With rapid land-use change and increasing trade in livestock and wildlife, we have seen a rise of coronavirus spillover events that have led to at least four separate and severe outbreaks: SARS-CoV in 2003, MERS-CoV in 2012, SADS-CoV in 2018 (a porcine virus that had a profound effect on the global pig industry), and now SARS-CoV-2 (aka 2019-nCoV, aka COVID-19 CoV) in 2020. With each new coronavirus outbreak, a number of related coronaviruses are identified, post-hoc, in the genetic databases - turns out we have seen this genome or something similar before. 

So why is every new coronavirus a surprise? 

Because we actually have not studied 99.9% of these viruses in the laboratory. Therefore, we do not know if these viruses that we are constantly discovering can cross the species barrier to humans, if they can transmit to our livestock, or if they can cause disease. 

Over the past two years, our group has been developing an approach to gain traction on the lack of functional data for the virome. We started with the coronaviruses because we know they are widely distributed and several have crossed species barriers. Within the coronaviruses, we selected a group for which we already have years of critical foundational data on protein structure and function: lineage B betacoronaviruses - the group that includes SARS-CoV and now, SARS-CoV-2. There are sequences for hundreds of lineage B betacoroanviruses in the databases. Up until now, under a dozen of them have been studied in the laboratory.

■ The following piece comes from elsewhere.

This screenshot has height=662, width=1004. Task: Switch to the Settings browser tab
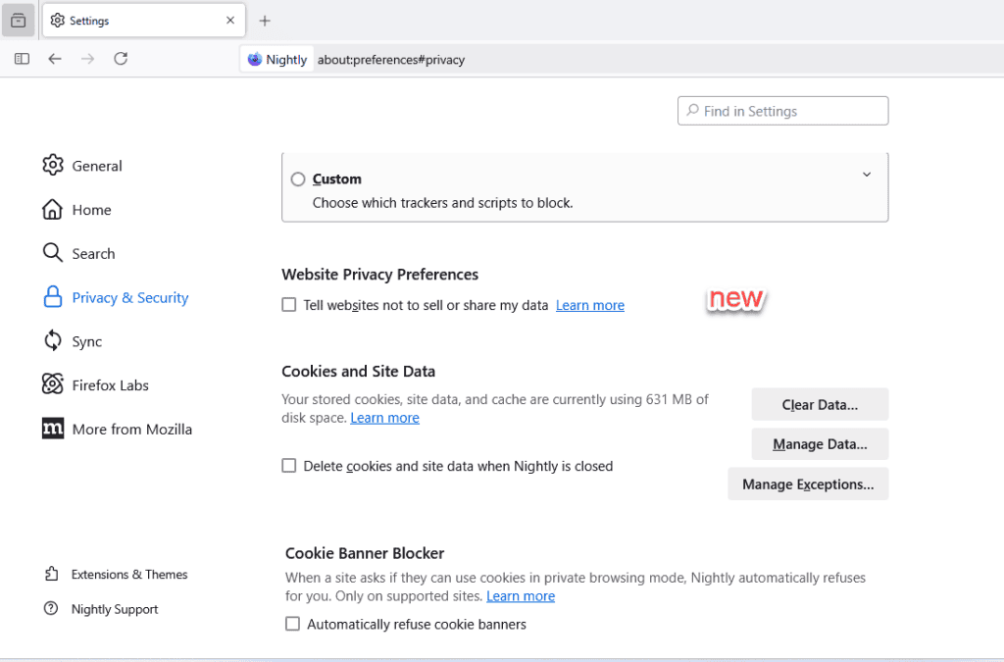click(137, 21)
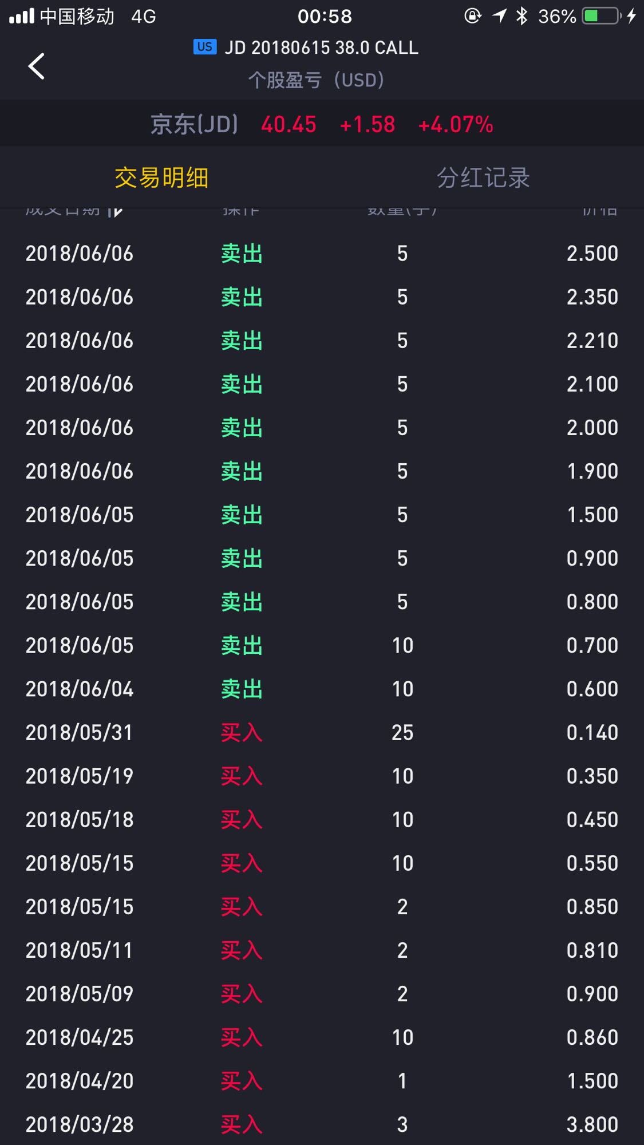This screenshot has width=644, height=1145.
Task: Tap the cellular signal bars icon
Action: [x=22, y=16]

We devised a platform to test the smallest region of the coronavirus genome known to play a major role in zoonosis: the viral spike protein. Spike is found on the surface of virus particles and facilitates viral invasion of the host cell - one of the first steps to infecting a host. Within the spike protein, only a very small stretch of amino acids actually come into contact with the receptor on the host cell. Our platform is based on this portion of spike: the receptor binding domain (RBD). Using standard molecular cloning techniques, we synthesized DNA encoding the RBDs from different but related viruses and then swapped them in place of the RBD of SARS-CoV spike. We then tested the ability of these chimeric spike proteins to mediate cell invasion using a safe, non-replicating virus that produces green fluorescent protein (GFP) and luciferase upon infecting a cell. 

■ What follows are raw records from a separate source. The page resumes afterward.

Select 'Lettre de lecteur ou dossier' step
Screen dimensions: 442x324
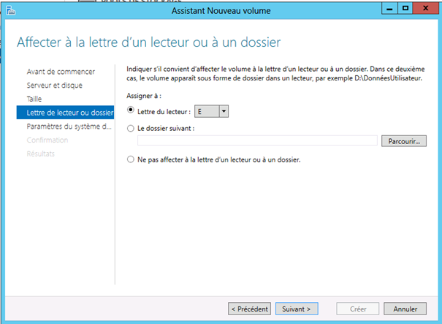(66, 112)
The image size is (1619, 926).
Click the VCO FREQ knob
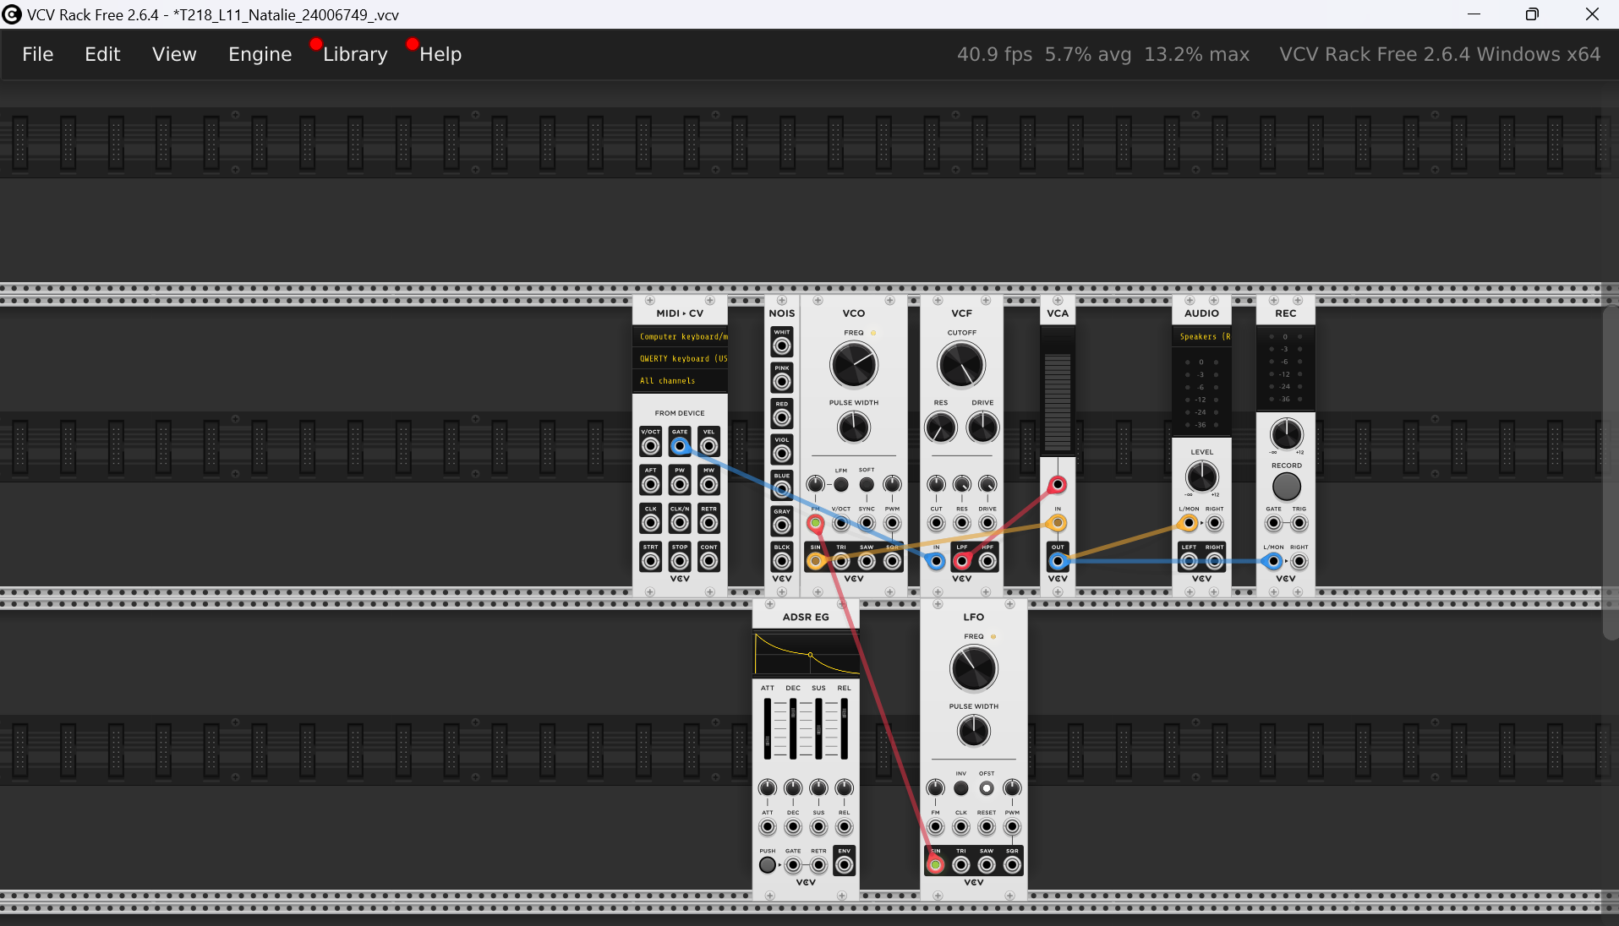click(854, 366)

By replacing just the receptor binding domain (RBD) of the coronavirus spike protein, we were able to reduce the cost and time needed to test multiple related viruses for their ability to infect human cells and use known human receptors. 

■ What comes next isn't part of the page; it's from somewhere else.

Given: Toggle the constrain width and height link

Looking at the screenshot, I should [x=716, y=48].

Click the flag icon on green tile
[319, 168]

While none of the technologies that comprise our platform are necessarily "cutting-edge," our approach as a whole is unique, and allowed us to test which lineage B betacoronaviruses could infect human cells and use known human receptors. Critically, because we only test a small region of the virus, the cost and speed of the assay is conducive to scaling up and testing large numbers of viruses. Indeed, we tested every published variant of the RBD for lineage B betacoronviruses for under the cost of synthesizing two whole spike genes. 

 Just as we were writing the manuscript earlier this year, a new lineage B coronavirus emerged in China. Our platform allowed us to functionally test this new virus with unprecedented speed - moving from the published sequence to having laboratory data confirming the host receptor in just 12 days. When we released our manuscript on a public pre-print server, there were only 2 other manuscripts, with ours providing the first laboratory-based evidence showing something about the biology of the new pathogen. Time is critical in virus outbreaks, especially in the early days when data is scarce. 

Our approach is just the beginning of this type of work: functional viromics. Viruses form hundreds of protein interactions with the host during the course of infection and presumably, many of these interactions can also form species barriers. Thus, we are expanding this methodology to include different types of viruses and interactions. 

The ultimate goal of this work is to move away from the rush to learn basic virus biology after virus spill-over and emergence: with enough functional data for the virome, we will already know which viruses possess zoonotic risk and will have a stronger understanding of how these viruses infect their hosts.